1. To be legible: Your business name needs to be able to be read easily, quickly and clearly. Make sure the letters are spaced well, so that they don't bleed together. Make sure that the letter shapes are distinguishable from one another – that your lower case i doesn't look like an l, for example. Also ensure that you can read it at a glance; most people won't pore over your logo, they'll just skim it.

2. To be scalable: Your logo should be able to be blown up to the size of a billboard and scale down to the size of a postage stamp, and to be readable across all of these different options. Make sure that the legibility doesn't suffer when the size is changed.

3. To make your business name look good: Choose a font that includes good letter shapes for all of the letters in your business name. For example, some lower case g's look pretty funky – so if your business name includes a g, you may want to stay away from fonts that include strange g's.

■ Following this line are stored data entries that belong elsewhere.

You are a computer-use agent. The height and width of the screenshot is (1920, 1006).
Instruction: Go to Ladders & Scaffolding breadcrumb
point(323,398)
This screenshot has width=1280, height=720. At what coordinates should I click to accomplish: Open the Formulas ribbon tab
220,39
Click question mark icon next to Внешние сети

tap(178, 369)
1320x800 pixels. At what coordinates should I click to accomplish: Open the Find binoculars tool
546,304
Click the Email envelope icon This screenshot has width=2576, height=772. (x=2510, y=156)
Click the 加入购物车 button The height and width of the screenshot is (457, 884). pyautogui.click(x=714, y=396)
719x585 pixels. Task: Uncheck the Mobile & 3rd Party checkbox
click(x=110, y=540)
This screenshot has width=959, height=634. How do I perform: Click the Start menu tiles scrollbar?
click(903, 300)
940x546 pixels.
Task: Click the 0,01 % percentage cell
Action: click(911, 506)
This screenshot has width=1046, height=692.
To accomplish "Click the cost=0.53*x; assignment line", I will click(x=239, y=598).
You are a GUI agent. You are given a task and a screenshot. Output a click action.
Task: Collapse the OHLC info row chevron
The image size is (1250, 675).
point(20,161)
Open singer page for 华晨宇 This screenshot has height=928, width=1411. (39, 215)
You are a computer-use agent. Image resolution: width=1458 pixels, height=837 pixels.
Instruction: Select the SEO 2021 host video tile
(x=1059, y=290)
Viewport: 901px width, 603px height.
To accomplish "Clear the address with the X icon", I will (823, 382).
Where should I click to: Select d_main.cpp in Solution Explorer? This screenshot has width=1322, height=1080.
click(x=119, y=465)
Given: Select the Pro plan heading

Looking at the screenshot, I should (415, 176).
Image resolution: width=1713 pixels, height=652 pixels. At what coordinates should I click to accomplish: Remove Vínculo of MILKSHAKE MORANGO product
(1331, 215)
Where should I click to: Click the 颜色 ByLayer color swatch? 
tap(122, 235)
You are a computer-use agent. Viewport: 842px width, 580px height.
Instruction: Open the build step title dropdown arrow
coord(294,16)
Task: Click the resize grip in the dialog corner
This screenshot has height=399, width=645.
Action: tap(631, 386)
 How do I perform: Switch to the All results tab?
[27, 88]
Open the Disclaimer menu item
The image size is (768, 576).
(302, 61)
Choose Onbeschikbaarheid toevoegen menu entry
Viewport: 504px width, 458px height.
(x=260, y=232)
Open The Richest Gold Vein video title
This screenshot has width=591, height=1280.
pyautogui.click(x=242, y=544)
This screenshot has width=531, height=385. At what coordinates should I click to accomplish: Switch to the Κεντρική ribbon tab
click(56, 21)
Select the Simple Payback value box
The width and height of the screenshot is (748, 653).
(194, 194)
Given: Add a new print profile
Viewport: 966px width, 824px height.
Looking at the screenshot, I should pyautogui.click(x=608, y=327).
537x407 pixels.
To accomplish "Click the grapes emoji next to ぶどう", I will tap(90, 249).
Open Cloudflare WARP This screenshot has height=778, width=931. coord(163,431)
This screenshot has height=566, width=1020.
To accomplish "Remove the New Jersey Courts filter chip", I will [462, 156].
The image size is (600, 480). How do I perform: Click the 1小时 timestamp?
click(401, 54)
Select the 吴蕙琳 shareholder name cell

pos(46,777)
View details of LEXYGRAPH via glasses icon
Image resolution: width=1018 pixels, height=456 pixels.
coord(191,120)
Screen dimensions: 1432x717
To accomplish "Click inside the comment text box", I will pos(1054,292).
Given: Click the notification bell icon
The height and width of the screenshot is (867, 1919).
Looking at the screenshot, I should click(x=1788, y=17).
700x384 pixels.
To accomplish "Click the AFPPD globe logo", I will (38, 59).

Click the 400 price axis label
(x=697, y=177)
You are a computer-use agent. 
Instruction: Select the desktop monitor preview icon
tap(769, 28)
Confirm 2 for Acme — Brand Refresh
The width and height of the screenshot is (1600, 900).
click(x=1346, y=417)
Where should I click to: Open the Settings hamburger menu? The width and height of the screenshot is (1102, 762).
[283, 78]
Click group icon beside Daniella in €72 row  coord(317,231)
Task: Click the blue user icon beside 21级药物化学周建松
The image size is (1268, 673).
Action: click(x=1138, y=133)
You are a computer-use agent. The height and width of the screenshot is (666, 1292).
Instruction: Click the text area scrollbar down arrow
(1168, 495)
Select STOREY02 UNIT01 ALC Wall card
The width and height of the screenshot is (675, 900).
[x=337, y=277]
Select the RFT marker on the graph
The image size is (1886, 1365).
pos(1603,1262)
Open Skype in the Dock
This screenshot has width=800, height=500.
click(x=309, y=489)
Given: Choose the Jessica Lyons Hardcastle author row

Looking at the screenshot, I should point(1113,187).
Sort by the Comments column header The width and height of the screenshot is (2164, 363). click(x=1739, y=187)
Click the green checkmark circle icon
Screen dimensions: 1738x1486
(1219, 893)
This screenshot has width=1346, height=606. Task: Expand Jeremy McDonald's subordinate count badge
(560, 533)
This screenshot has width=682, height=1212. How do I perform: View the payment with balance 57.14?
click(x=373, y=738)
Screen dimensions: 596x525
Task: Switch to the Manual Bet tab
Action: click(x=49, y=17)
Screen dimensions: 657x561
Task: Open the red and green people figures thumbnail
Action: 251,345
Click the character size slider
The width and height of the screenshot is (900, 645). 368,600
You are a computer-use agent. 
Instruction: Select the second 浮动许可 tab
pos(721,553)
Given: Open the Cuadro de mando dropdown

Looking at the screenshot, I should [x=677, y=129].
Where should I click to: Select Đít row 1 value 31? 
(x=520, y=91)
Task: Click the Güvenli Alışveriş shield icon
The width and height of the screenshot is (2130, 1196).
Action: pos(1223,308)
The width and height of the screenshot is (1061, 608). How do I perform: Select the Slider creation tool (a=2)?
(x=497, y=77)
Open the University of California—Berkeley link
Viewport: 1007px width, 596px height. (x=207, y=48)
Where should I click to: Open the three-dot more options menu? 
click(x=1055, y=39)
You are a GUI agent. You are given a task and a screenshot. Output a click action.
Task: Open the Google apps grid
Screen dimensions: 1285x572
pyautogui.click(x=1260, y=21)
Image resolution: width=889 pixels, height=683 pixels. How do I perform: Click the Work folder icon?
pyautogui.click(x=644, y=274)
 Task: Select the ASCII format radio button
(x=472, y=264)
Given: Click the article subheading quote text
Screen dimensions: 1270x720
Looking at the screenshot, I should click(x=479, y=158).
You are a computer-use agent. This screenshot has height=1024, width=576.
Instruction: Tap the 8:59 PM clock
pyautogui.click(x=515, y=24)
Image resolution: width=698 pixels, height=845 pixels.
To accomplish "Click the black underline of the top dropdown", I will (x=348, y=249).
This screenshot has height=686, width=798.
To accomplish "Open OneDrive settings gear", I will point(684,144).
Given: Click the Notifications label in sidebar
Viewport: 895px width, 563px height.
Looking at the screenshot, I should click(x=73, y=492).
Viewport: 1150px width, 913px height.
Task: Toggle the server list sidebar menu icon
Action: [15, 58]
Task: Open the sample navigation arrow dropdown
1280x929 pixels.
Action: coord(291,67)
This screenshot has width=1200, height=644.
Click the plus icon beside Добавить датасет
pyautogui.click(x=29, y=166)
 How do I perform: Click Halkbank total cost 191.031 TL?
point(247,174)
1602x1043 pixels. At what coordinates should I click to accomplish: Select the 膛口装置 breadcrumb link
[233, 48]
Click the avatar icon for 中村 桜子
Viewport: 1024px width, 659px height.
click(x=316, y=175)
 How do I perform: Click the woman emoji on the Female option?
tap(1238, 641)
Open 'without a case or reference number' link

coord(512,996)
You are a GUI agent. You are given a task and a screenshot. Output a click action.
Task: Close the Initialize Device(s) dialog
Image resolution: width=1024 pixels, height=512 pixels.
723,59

Also, if you have a long business name, consider using a lighter font so that your business name doesn't dominate the entire logo – you want the font to be balanced with the icon. This sample shows what happens to a logo when the fonts are in balance versus out of balance:

You might also want to vary the font so that the most important words in the name stand out, and to give the logo more visual interest. This can be as simple as changing color, size or weight/boldness of the font, or using 2 fonts together for more variety. Here are some examples of those techniques:

4. To support your brand definition: This is the last job that your font has, and this can show itself in a few different ways in your logo, depending on how much of your brand story is told by your logo icon.

If you've told most of your story through the icon, then the font just has to support that.

Examples:

This logo is clean and modern looking logo icon because their business's personality is cutting-edge. When paired with a modern, bold font, the logo's meaning is reinforced. But, if they used a traditional serif font for their text, the font would contradict the icon.

In this logo, the icon and font both say "strength" and "well built". But, if we switch the font out to a lighter version with a bit of a tilt to it, the logo suddenly looks much less stable and like it's ready to topple over.

But, if there's still a bit of your story to be told, then a contrasting logo font can help reveal the rest of your brand. This creative consultant wanted to show that she could be both highly creative and artistic as well as business savvy. The font brought an otherwise eclectic logo back down to earth. If she'd chosen an artsy font as well, then her seriousness about her business would not have been communicated as clearly.